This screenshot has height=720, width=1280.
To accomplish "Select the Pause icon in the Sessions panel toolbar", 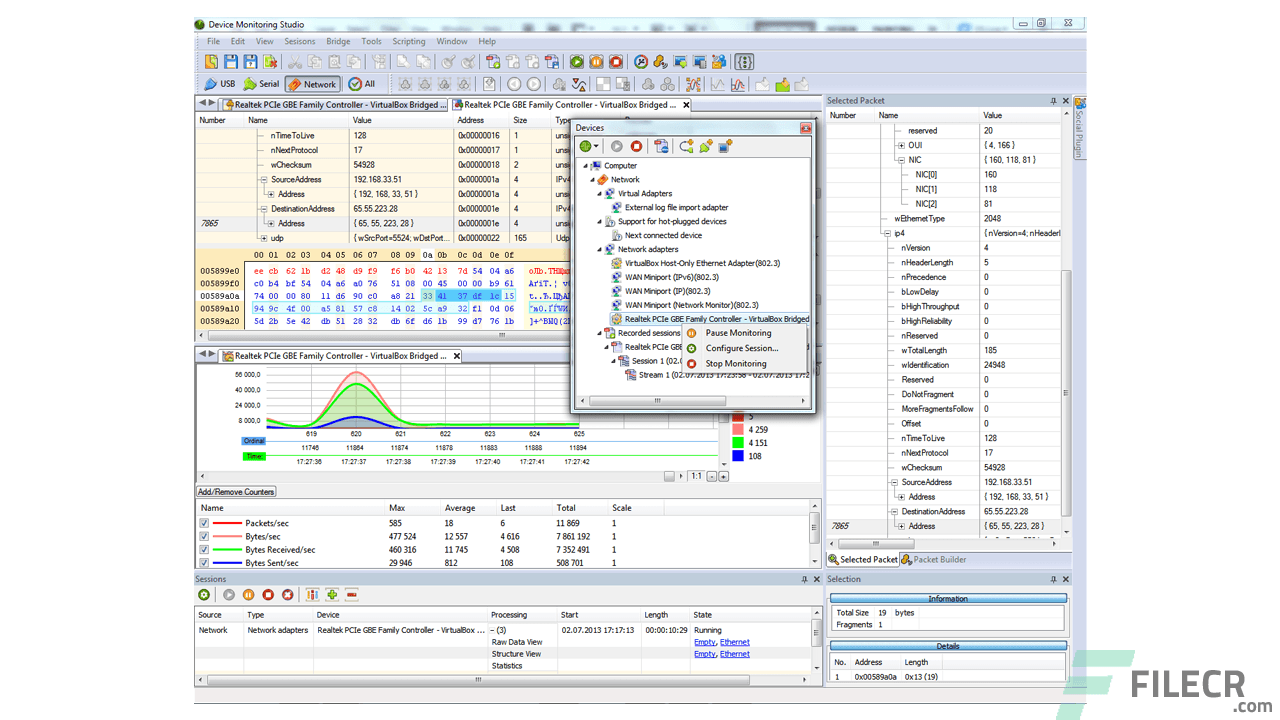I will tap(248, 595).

--

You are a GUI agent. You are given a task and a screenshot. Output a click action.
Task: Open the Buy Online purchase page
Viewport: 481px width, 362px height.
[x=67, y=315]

> [Task instructions]
Repeat the rows from the line containing "You are a GUI" through the line containing "[x=67, y=315]", inclusive.

> [Reply]
You are a GUI agent. You are given a task and a screenshot. Output a click action.
Task: Open the Buy Online purchase page
Viewport: 481px width, 362px height.
[x=67, y=315]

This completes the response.